__TASK DETAILS__
Exactly as they appear below, repeat the lines from the one with "各項實驗 (44, 2170)" through the one with "For every named". Drop every picture.

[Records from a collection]
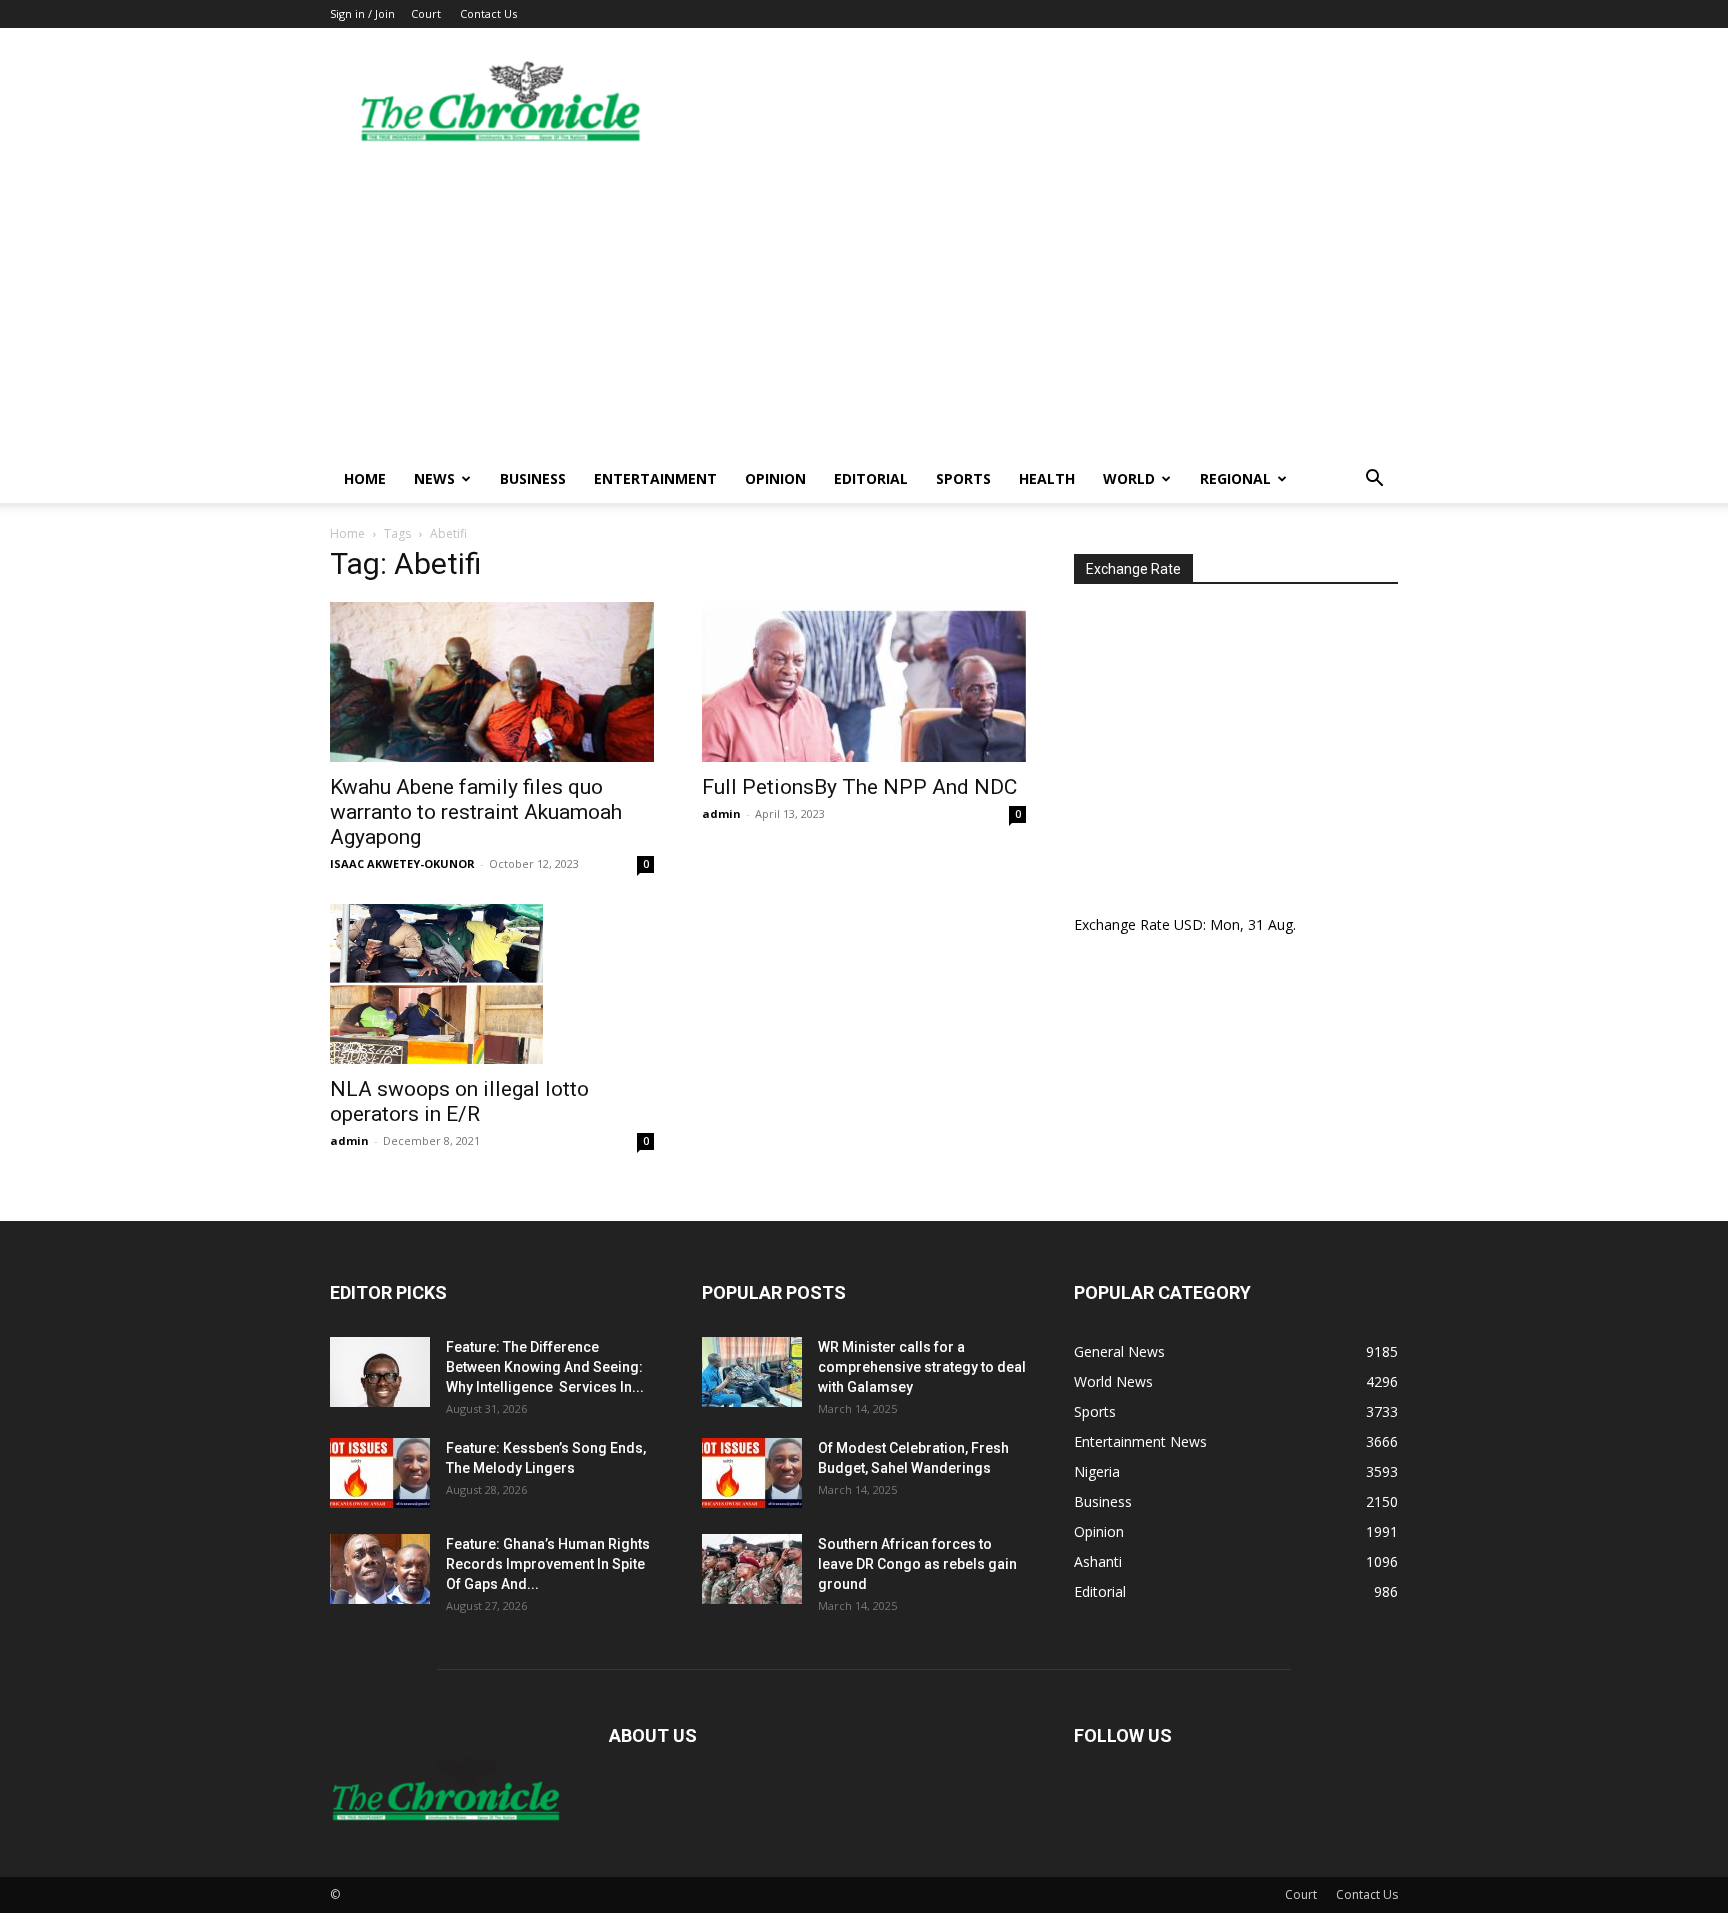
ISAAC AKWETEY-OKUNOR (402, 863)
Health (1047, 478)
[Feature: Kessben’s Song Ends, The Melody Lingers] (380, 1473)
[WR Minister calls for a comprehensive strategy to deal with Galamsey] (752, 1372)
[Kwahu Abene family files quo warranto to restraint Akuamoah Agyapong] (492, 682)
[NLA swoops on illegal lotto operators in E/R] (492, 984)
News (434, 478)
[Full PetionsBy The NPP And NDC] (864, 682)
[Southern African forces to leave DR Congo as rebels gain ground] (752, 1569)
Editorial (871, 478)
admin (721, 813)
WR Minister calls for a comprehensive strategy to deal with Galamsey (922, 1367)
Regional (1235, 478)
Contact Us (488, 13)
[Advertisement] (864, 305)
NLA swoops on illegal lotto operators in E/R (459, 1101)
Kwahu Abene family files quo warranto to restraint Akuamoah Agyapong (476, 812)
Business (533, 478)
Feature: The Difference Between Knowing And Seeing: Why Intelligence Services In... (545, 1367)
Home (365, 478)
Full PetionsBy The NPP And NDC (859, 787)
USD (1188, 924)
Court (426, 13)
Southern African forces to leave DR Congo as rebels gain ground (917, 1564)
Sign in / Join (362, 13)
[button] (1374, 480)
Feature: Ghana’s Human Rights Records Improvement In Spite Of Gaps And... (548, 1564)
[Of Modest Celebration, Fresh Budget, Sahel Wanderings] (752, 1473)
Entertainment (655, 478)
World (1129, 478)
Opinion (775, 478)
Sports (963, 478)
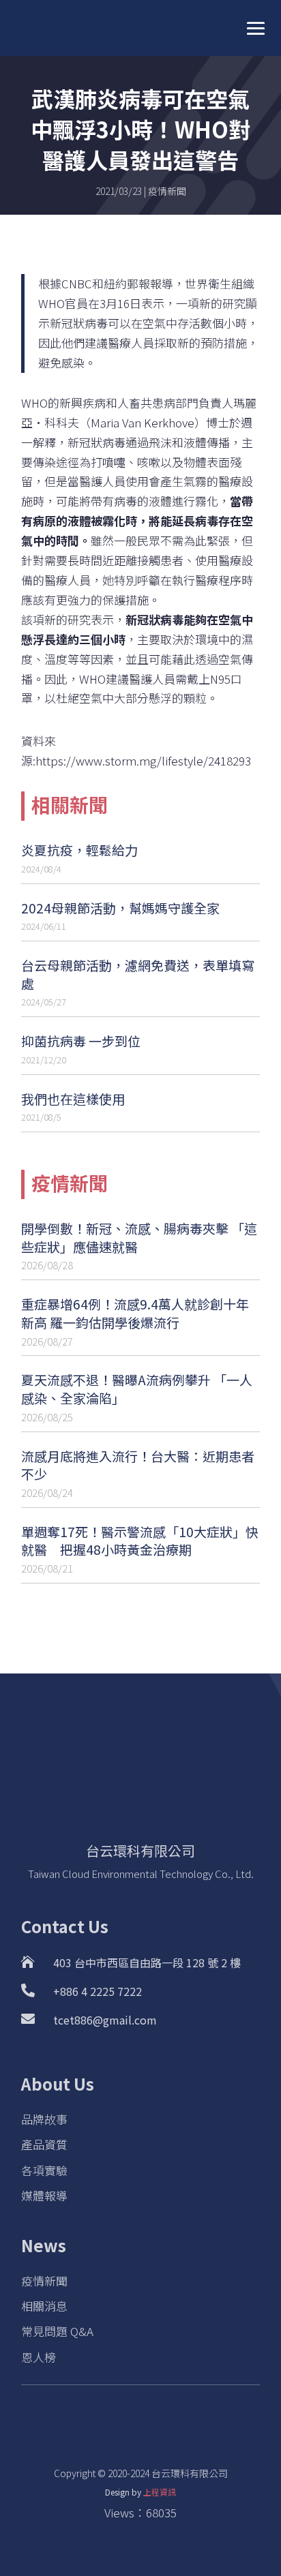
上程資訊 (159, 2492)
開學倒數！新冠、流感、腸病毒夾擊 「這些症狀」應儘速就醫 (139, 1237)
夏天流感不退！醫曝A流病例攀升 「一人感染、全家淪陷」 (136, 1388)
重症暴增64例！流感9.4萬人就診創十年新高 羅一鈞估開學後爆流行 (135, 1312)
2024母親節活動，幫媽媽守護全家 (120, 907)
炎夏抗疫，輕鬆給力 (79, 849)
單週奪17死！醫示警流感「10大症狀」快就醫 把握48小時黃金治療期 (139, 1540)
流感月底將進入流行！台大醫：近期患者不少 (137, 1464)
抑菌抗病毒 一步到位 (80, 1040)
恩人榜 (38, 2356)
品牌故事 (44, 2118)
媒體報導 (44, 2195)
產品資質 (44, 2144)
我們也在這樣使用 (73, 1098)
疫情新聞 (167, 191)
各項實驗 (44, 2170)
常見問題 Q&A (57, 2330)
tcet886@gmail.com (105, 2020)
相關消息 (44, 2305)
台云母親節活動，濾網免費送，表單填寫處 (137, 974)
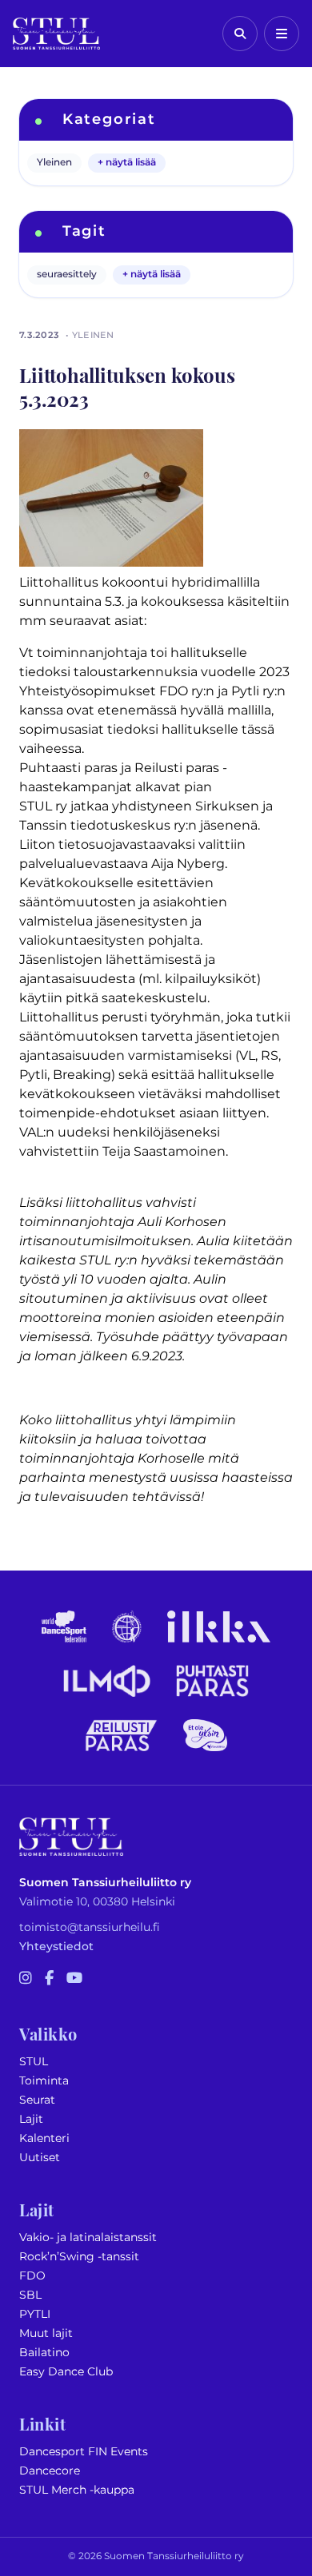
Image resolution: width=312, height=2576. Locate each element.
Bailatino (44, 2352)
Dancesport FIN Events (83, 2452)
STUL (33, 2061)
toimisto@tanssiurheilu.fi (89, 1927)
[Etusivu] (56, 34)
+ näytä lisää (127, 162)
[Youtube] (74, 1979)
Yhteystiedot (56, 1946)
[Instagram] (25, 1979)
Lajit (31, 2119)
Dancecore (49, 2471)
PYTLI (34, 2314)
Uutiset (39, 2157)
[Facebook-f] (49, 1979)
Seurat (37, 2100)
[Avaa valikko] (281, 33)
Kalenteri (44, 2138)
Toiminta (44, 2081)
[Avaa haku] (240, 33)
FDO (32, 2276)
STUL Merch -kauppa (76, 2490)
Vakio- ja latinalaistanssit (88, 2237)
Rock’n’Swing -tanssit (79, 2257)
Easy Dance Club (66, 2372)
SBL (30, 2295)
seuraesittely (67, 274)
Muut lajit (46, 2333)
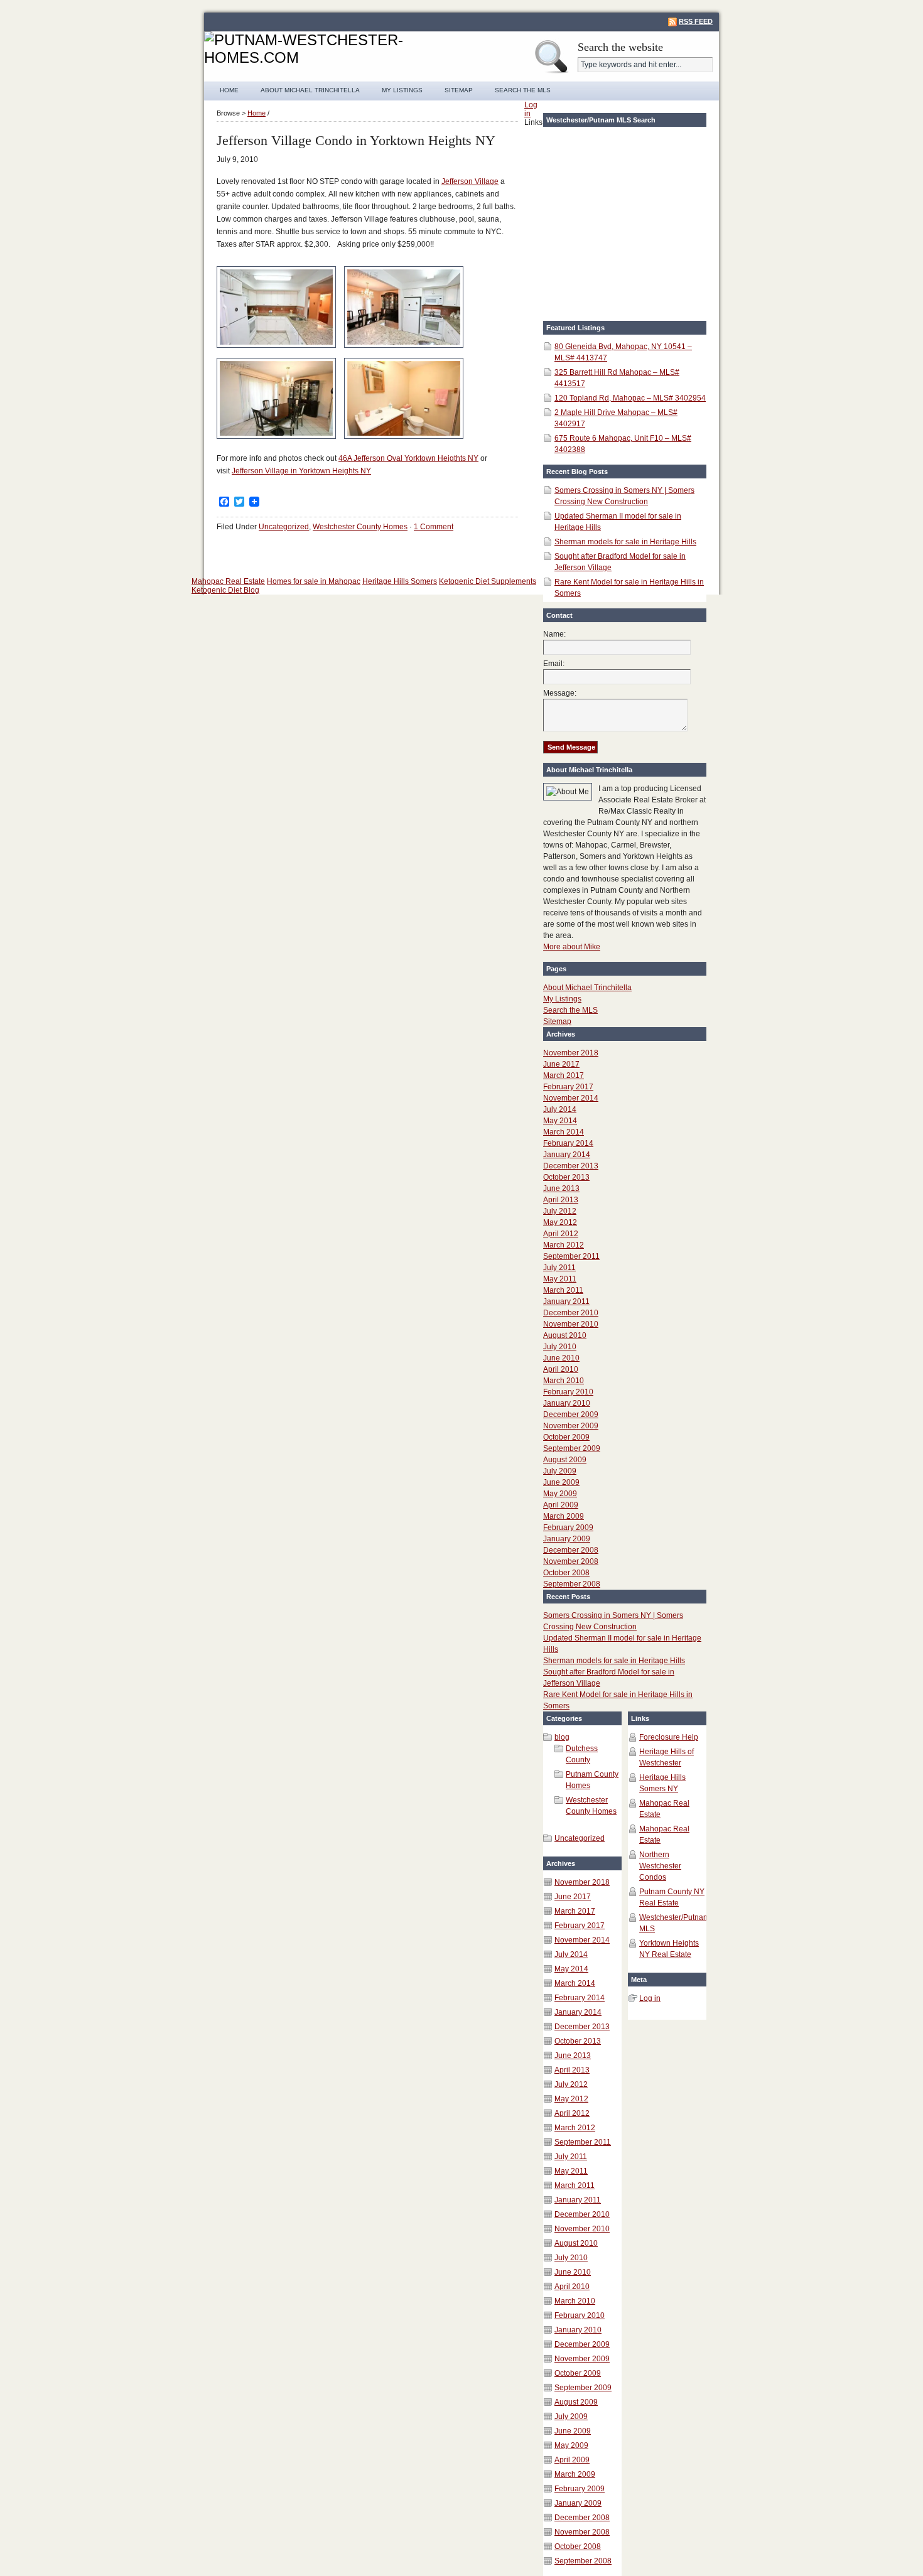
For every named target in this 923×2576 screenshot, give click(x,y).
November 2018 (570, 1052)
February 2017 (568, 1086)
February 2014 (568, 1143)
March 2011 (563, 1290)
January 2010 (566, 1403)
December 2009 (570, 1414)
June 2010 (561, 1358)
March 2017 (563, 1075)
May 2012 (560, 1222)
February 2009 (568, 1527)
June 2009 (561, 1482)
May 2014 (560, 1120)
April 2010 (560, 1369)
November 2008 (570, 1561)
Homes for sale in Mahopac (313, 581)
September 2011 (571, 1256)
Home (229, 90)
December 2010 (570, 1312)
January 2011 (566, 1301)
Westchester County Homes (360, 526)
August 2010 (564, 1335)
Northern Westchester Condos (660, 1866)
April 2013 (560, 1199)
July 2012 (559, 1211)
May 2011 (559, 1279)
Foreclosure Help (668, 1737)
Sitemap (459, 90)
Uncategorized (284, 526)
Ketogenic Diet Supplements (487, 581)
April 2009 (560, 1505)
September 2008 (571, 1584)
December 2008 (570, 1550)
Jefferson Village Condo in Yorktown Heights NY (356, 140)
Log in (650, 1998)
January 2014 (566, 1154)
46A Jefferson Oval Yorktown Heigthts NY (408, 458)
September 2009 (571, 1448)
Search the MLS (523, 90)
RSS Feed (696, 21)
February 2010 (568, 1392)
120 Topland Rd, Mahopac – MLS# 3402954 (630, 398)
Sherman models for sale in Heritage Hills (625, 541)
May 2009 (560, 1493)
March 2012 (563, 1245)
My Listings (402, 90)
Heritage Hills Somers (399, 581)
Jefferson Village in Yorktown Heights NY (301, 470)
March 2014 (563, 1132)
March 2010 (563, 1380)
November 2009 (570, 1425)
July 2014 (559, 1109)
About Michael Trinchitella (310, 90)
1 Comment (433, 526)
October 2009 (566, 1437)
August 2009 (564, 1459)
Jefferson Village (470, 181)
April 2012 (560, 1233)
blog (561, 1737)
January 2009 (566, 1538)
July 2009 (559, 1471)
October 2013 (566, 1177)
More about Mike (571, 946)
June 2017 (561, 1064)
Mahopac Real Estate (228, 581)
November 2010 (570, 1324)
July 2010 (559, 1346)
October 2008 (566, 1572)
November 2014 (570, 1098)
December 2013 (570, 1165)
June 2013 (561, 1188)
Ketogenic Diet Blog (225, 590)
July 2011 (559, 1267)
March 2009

__SOLUTION__
各項實驗 (44, 2170)
常見問題 Q&A (57, 2330)
tcet886@gmail.com (105, 2020)
相關消息 (44, 2305)
台云母親節活動，濾網免費送，表單填寫處 (137, 974)
Image resolution: width=312, height=2576. Locate each element.
Bailatino (44, 2352)
Dancesport FIN Events (83, 2452)
STUL (33, 2061)
toimisto@tanssiurheilu.fi (89, 1927)
[Etusivu] (56, 34)
+ näytä lisää (127, 162)
[Youtube] (74, 1979)
Yhteystiedot (56, 1946)
[Instagram] (25, 1979)
Lajit (31, 2119)
Dancecore (49, 2471)
PYTLI (34, 2314)
Uutiset (39, 2157)
[Facebook-f] (49, 1979)
Seurat (37, 2100)
[Avaa valikko] (281, 33)
Kalenteri (44, 2138)
Toiminta (44, 2081)
[Avaa haku] (240, 33)
FDO (32, 2276)
STUL Merch -kauppa (76, 2490)
Vakio- ja latinalaistanssit (88, 2237)
Rock’n’Swing -tanssit (79, 2257)
Easy Dance Club (66, 2372)
SBL (30, 2295)
seuraesittely (67, 274)
Muut lajit (46, 2333)
For every named target in this 923×2576 screenshot, give click(x,y).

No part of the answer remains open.